On Nov 7, 2010, at 4:04 PM, Miles Jackson wrote:
>
> This is exactly why I share Carrol's lack of patience for parsing
> people's political motives. In terms of the political and social
> effects of O's administration, O's motivations and intentions are
> irrelevant. --A crude analogy: a gun goes off, someone dies. That
> person will remain dead regardless of the intent of the person who
> fired the gun. (Saying "it was an accident, I didn't mean to do it"
> won't alter the effects of the gun shot.)
On the contrary, if you're a cop the effects of the gun shot include one dead body and one notch on your belt. If you're a black kid the effects include two dead bodies. Its a matter of motives. The prosecutors believe the cop's lie and reject the kid's truth out of hand.
Likewise, if the effects of a politician's actions are in accordance with his motives, the effect will be that he continues to act in the same way. If they aren't. he looks around, maybe desperately, for another course of action (Stalin's motive for allying with Hitler was to protect his rule over the USSR. When the effect of that action turned out to be the 1941 blitzkrieg he protected his rule over the USSR by all-out war against his recent ally).

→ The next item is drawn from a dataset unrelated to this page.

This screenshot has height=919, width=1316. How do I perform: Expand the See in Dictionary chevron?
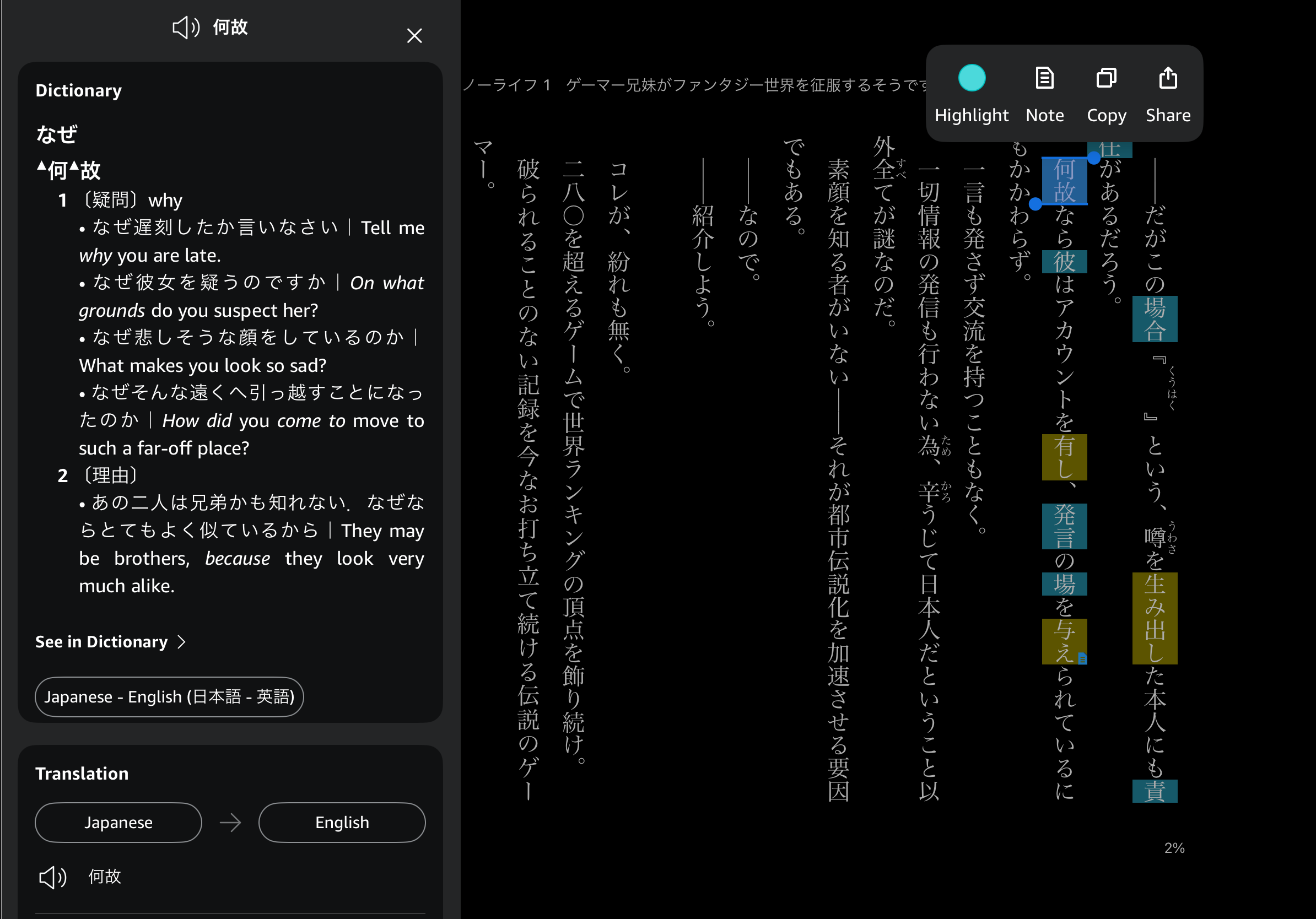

People don't act unless they are motivated to do so. Obama, Hitler, Churchill, Stalin and the like carry out the policies that they expect, rightly or not, to achieve their ends. Their policies reflect their motivations, and their motivations can be read from their political course.
Shane Mage
Porphyry in his Abstinance from Animal Flesh suggests that there
are appropriate offerings to all the Gods, and to the highest the only offering acceptable is silence.